Stored data

◇ ◇ ◇ ◇ ◇

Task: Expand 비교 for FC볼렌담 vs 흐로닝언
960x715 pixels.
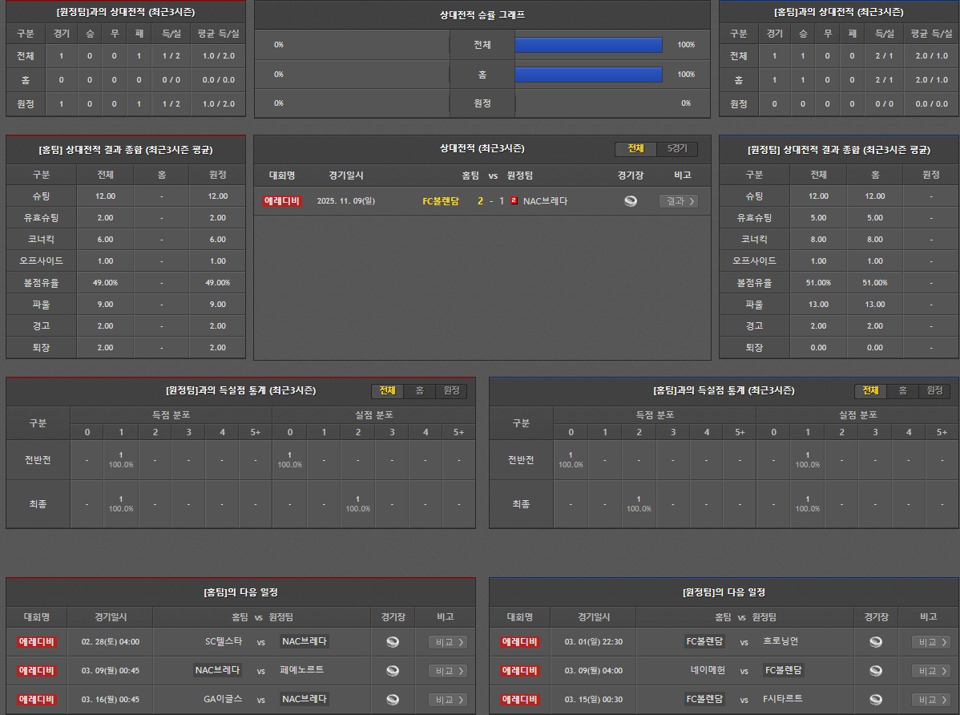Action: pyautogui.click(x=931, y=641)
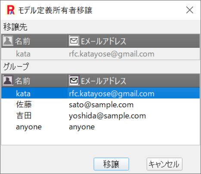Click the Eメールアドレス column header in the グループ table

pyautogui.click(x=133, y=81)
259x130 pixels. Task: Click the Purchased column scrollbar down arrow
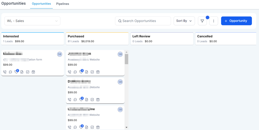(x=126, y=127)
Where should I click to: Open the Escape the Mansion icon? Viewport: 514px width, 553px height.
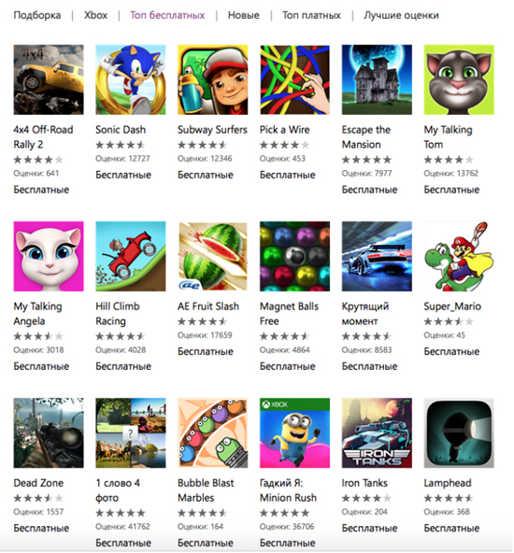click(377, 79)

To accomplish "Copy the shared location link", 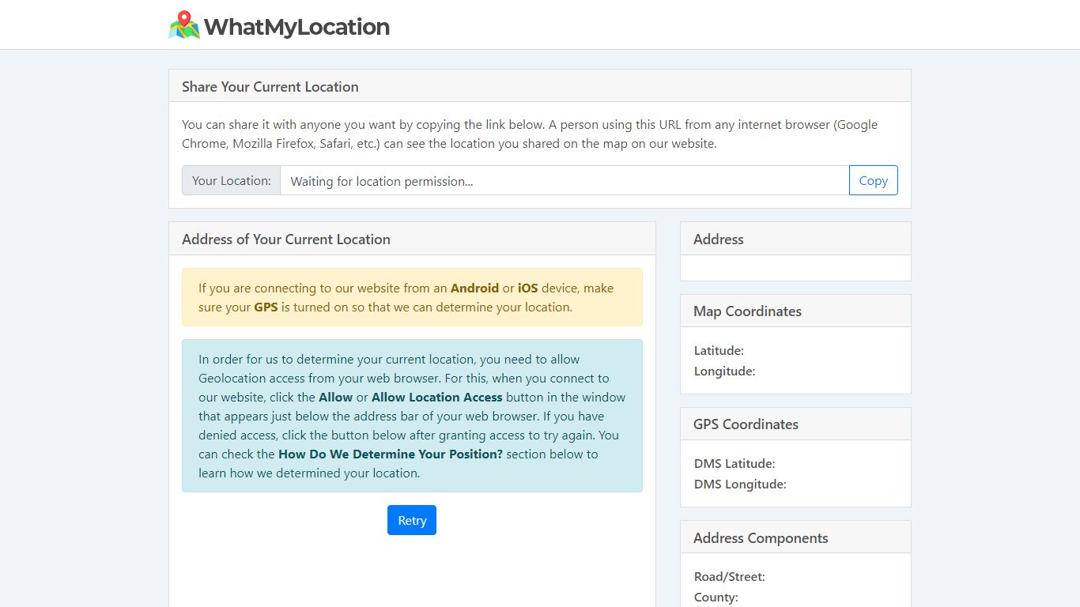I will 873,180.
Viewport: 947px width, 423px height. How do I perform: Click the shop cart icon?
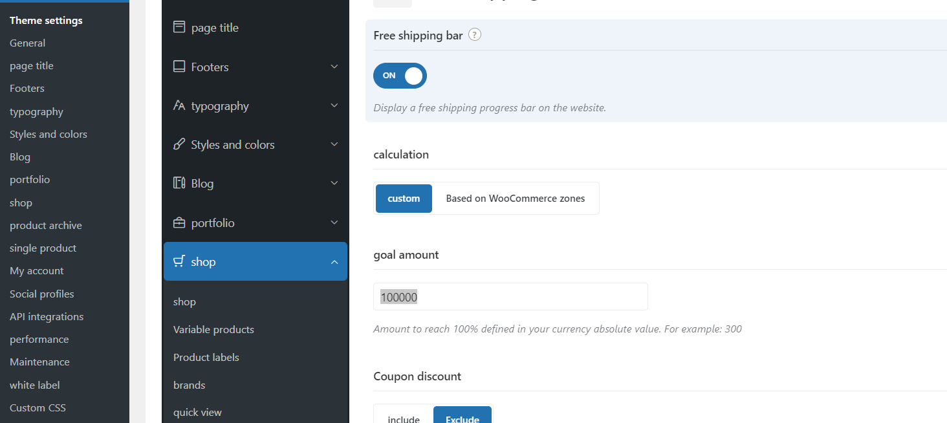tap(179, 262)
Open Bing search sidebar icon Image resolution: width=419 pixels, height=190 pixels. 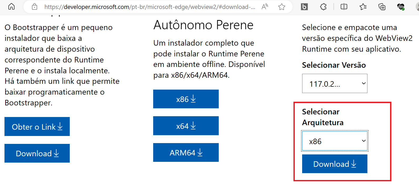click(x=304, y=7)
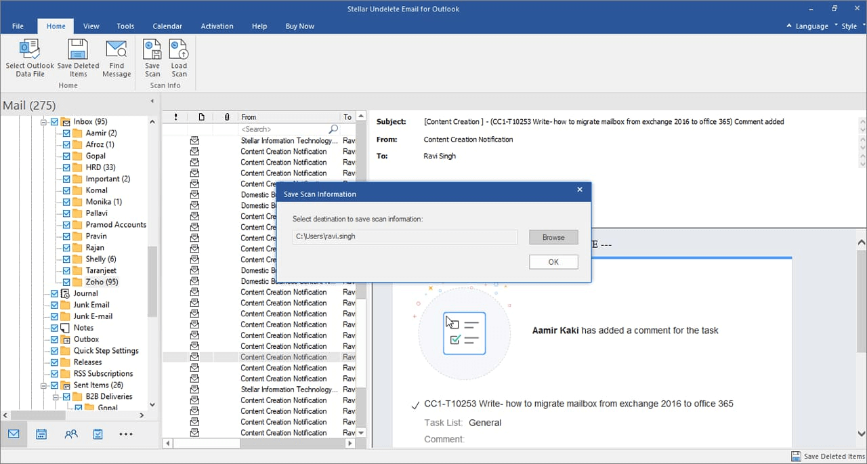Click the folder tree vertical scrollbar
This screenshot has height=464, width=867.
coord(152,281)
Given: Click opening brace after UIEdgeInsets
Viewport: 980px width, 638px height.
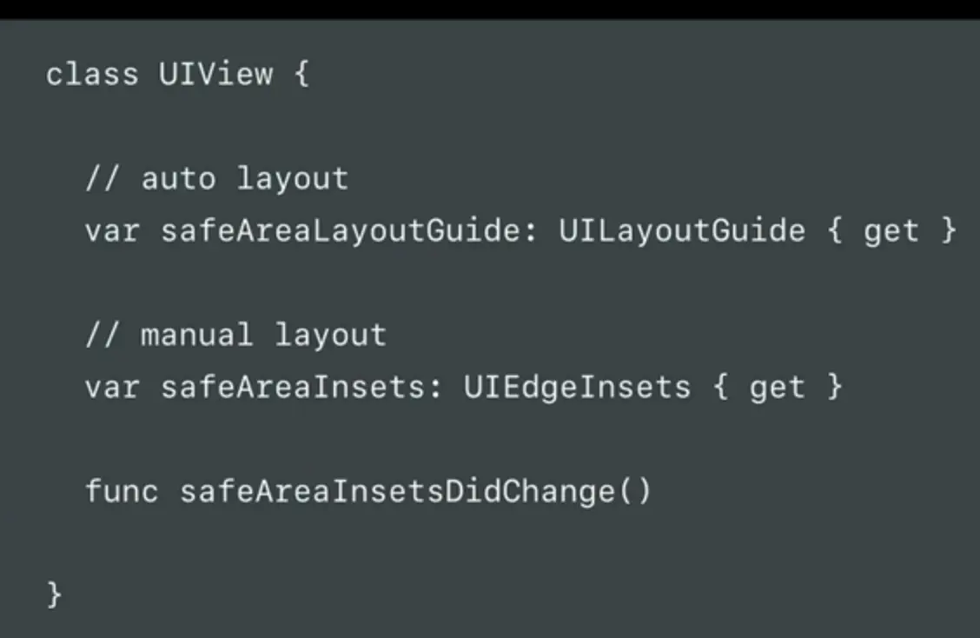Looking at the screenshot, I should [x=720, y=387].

◇ ◇ ◇ ◇ ◇

#### Aim of the task:
Nothing but the lines from the one holding "Given: Click opening brace after UIEdgeInsets" through the final line of the entries should be retyped, exactly as they stand and without pictures.

#### Result below:
Given: Click opening brace after UIEdgeInsets
Viewport: 980px width, 638px height.
Looking at the screenshot, I should [x=720, y=387].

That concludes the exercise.